Podcast Banner

Podcasts

Paul, Weiss Waking Up With AI

Confessions of a Large Language Model

In this episode, Katherine Forrest and Scott Caravello unpack OpenAI researchers’ proposed “confessions” framework designed to monitor for and detect dishonest outputs. They break down the researchers’ proof of concept results and the framework’s resilience to reward hacking, along with its limits in connection with hallucinations. Then they turn to Google DeepMind’s “Distributional AGI Safety,” exploring a hypothetical path to AGI via a patchwork of agents and routing infrastructure, as well as the authors’ proposed four layer safety stack.

Stream here or subscribe on your
preferred podcast app:

Episode Transcript

Katherine Forrest: Welcome back to Paul, Weiss Waking Up with AI. I'm Katherine Forrest.

Scott Caravello: And I'm Scott Caravello.

Katherine Forrest: And Scott, where are you? You're in some place that may not actually be daylight outside or something. I mean, it's like a deep, dark dungeon that you're in.

Scott Caravello: No, no, I am just very much front-lit in New Orleans. Thought I'd pop down here for the weekend and, you know—yeah, yeah, you might be saying, Scott, that's an interesting destination for January. And I would say, Katherine, yes! you're right. It's interesting. But it's good meeting some friends here. It'll be nice.

Katherine Forrest: Fun! Yeah!

Scott Caravello: You're right. It's interesting. But it's good meeting some friends here. It'll be nice.

Katherine Forrest: Oh, that's fun. Is it like a bachelor party?

Scott Caravello: Yeah. Yeah, yeah.

Katherine Forrest: Not for you, but for somebody else.

Scott Caravello: No, no, no, not for me. For a wedding—I'm the best man in, in March. So, it'll be fun.

Katherine Forrest: Wait, it's really a bachelor party?

Scott Caravello: Yeah, yeah, it actually is. I was not gonna say that!

Katherine Forrest: All right, I hope it's not a secret. Well, I'm actually in the office, and I came to the office early so I could have access to this great mic here that I've got. But I also took advantage of the free food because, you know, we have free food still at the office. It's like a relic of COVID that I love. And this morning, I was so hungry, I actually got the eggs with sausage and cheese. And let me tell you, it has set me up for the day.

Scott Caravello: That's great.

Katherine Forrest: So I'm ready to go!
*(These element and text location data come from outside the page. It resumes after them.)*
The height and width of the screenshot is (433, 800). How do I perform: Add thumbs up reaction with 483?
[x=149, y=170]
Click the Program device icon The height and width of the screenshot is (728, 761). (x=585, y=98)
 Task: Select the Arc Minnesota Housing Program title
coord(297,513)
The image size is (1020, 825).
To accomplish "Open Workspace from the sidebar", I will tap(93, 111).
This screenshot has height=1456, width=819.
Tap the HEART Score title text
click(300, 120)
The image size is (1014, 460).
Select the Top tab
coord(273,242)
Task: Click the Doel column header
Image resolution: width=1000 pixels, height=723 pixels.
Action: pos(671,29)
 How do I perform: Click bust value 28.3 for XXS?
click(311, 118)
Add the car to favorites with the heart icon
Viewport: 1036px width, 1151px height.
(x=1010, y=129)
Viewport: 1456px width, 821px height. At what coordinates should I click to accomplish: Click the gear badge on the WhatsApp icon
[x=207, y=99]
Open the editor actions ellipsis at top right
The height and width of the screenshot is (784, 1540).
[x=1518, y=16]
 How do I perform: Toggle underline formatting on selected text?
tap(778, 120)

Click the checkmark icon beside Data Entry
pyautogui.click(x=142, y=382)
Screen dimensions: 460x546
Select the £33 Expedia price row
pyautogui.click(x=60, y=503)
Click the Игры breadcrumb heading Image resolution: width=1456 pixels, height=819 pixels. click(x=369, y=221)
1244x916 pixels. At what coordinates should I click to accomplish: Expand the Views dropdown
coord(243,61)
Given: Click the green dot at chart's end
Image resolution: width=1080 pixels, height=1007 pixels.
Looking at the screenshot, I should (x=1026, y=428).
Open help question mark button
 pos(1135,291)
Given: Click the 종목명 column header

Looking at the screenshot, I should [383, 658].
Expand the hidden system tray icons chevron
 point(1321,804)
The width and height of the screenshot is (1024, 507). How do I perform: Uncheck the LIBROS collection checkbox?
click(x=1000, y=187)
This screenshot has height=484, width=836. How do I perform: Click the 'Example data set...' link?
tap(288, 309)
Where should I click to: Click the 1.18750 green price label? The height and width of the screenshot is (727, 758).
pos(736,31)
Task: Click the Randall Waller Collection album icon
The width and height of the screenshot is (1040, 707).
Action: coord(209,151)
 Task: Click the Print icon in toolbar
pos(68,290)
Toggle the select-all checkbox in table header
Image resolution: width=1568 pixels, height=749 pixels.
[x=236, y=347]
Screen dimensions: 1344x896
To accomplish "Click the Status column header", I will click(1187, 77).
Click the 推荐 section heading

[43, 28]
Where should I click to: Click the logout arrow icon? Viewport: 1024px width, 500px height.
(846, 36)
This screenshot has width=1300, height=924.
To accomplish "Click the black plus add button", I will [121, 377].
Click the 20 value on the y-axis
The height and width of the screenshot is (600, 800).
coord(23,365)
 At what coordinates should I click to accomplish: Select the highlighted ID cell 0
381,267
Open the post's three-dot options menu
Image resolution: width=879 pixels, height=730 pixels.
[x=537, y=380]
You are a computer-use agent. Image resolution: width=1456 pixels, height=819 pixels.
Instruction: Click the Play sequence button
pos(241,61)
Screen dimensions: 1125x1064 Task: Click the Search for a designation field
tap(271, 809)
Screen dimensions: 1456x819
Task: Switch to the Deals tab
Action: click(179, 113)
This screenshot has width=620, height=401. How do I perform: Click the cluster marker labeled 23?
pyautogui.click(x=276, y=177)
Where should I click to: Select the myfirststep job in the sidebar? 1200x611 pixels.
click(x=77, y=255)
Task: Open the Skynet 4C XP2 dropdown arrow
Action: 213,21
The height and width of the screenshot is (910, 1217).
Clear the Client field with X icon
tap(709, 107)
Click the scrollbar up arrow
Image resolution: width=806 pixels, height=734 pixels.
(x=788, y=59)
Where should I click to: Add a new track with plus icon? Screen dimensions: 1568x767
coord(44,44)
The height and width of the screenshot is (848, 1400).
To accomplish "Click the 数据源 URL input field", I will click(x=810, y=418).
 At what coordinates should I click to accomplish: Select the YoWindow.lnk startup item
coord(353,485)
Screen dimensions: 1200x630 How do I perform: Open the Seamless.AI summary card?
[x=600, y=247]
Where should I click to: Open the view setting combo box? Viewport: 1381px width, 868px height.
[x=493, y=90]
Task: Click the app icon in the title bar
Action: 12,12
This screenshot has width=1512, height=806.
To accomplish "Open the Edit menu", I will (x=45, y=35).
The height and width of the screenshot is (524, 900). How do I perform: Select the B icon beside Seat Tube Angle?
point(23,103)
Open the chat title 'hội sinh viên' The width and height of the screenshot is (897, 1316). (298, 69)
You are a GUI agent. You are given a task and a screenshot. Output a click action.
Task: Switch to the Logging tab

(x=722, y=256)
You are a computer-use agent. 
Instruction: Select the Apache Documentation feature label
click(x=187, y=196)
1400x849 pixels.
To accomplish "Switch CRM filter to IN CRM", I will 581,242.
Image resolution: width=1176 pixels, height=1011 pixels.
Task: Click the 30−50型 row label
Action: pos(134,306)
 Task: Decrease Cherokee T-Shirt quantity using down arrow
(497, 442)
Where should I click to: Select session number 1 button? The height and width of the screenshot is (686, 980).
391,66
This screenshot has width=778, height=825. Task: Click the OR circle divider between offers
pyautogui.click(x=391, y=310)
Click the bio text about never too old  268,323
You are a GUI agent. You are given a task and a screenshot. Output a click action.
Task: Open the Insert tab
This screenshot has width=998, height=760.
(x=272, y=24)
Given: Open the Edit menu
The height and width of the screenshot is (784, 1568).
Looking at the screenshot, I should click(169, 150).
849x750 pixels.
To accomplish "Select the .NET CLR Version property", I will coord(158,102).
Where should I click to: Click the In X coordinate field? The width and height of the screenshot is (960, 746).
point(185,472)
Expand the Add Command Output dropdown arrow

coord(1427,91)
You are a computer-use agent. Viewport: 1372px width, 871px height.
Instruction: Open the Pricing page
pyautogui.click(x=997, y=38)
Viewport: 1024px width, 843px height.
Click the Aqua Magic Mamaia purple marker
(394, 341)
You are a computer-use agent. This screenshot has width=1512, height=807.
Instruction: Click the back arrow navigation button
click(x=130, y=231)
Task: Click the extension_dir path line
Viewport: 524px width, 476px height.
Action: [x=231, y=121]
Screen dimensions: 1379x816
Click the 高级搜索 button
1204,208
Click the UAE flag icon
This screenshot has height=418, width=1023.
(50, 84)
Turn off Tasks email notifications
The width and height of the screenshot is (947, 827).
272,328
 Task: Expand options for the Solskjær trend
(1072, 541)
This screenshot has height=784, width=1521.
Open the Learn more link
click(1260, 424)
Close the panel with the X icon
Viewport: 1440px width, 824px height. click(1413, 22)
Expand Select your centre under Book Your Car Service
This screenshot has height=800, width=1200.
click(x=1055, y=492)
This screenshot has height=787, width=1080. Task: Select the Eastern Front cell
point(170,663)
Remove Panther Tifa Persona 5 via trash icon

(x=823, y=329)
Well, it’s going to be a great show today.

Scott Caravello: Alright!

Katherine Forrest: So we've got two articles that we're going to be talking about today, which are really interesting. I actually think we'll start with what I call the confessions article. But there's an article that was put out by OpenAI on December 3rd, 2025, called “Training LLMs for Honesty via Confessions.” And we'll talk in a minute about why I think that title is a little bit interesting in light of what the paper says. But we'll get there. The second paper is a fascinating paper, given my interest in how and when AGI—superintelligence—might arrive. And it's by Google, and it's called “Distributional AGI Safety,” and it was published on December 18th, 2025. And both of these have to do with agentic AI and the kinds of capabilities and risk surfaces that agentic AI can raise. So what do you think about that as an agenda?